◆ What the task requires:
Write the next part of the CUDA kernel launch statistics passage below, starting right after its last sentence.

------ Text to read ------

CUDA Kernel Launch Statistics
For each event launched on the GPU there is a corresponding scheduling event on the CPU e.g. CudaLaunchKernel, CudaMemcpyAsync, CudaMemsetAsync. These events are linked by a common correlation id in the trace. See figure above. This feature computes the duration of the CPU runtime event, its corresponding GPU kernel and the launch delay i.e. the difference between GPU kernel starting and CPU operator ending. The kernel launch info can be generated as follows:
analyzer = TraceAnalysis(trace_dir="/path/to/trace/dir")
kernel_info_df = analyzer.get_cuda_kernel_launch_stats()
A screenshot of the generated dataframe is given below.
The duration of the CPU op, GPU kernel and the launch delay allows us to find:
Short GPU kernels - GPU kernels with duration less than the corresponding CPU runtime event.
Runtime event outliers - CPU runtime events with excessive duration.
Launch delay outliers - GPU kernels which take too long to be scheduled.
HTA generates distribution plots for each of the aforementioned three categories.

------ Extracted records ------

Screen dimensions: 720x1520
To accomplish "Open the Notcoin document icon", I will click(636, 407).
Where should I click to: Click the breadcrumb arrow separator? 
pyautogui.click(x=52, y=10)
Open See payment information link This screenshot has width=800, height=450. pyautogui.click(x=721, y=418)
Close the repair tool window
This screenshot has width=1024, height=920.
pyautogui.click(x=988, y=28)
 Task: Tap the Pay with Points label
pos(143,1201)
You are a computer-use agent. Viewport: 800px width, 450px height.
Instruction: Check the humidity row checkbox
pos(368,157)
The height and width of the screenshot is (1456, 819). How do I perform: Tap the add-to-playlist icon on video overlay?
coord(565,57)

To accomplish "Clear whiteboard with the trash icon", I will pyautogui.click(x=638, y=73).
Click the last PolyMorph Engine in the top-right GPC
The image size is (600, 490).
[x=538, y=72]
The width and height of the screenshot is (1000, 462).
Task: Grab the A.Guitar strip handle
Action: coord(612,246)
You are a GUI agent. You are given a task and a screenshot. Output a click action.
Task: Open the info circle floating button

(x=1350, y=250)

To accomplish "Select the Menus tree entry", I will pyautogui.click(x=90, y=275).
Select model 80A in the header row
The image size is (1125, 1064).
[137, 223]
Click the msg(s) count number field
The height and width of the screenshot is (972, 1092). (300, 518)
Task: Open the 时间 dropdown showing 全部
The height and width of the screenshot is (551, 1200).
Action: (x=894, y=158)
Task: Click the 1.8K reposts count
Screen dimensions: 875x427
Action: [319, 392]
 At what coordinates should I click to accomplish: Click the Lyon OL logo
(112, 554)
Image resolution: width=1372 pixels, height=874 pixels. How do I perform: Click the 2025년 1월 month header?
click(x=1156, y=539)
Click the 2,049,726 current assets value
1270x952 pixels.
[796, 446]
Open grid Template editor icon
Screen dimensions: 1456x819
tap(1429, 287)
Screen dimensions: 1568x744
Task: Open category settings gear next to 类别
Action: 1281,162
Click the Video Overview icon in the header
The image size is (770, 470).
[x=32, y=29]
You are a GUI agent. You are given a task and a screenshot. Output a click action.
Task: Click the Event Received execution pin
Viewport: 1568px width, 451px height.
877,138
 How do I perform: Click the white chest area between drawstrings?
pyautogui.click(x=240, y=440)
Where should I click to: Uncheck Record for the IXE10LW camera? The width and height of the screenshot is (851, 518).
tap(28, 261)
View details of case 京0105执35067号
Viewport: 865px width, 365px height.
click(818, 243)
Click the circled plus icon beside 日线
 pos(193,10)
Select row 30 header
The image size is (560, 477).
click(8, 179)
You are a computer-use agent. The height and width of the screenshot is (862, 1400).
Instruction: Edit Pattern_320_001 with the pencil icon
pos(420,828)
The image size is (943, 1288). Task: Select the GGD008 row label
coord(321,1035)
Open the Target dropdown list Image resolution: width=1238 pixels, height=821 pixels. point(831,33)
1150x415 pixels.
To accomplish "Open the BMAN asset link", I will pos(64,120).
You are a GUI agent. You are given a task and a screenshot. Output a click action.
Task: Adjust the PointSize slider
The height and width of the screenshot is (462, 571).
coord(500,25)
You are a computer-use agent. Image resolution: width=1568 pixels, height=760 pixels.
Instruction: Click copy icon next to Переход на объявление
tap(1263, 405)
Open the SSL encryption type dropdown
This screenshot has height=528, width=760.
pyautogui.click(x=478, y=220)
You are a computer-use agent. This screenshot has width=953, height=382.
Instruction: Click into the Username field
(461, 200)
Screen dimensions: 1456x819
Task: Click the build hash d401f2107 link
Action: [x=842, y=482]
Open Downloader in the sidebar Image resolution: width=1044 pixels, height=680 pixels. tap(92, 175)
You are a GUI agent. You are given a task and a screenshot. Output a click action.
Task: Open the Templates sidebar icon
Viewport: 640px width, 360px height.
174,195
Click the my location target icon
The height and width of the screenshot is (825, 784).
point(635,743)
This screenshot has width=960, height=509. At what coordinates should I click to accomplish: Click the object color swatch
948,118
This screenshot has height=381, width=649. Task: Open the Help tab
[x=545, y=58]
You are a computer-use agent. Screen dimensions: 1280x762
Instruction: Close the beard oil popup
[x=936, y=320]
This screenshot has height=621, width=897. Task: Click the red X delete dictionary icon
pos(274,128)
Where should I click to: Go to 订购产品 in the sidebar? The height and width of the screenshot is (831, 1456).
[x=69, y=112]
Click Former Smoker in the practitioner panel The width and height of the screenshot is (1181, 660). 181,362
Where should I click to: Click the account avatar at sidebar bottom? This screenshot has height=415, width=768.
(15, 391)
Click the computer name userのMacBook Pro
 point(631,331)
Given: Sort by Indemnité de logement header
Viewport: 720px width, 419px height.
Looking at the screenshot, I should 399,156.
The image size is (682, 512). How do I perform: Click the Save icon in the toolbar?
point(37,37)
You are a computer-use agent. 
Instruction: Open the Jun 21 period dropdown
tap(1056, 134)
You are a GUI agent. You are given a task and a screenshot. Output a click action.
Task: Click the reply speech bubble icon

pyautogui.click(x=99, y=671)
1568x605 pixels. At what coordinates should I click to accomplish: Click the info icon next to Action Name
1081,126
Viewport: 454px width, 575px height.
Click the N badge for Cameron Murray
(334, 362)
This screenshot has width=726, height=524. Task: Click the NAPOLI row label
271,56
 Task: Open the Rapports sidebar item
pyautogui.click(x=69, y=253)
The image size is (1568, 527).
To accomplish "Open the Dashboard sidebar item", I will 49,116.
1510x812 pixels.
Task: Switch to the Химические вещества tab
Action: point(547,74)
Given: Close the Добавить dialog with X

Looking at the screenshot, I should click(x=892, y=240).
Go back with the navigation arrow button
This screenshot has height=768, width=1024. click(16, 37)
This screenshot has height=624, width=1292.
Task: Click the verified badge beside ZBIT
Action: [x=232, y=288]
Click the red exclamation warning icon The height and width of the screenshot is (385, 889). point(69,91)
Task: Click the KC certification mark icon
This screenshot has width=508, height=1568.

------

◆ Task result:
Short GPU kernels
Usually, the launch time on the CPU side is between 5-20 microseconds. In some cases the GPU execution time is lower than the launch time itself. The graph below allows us to find how frequently such instances appear in the code.
Runtime event outliers
The runtime outliers depend on the cutoff used to classify the outliers, hence
the get_cuda_kernel_launch_stats
API provides the runtime_cutoff
argument to configure the value.
Launch delay outliers
The launch delay outliers depend on the cutoff used to classify the outliers,
hence the get_cuda_kernel_launch_stats
API provides the launch_delay_cutoff
argument to configure the value.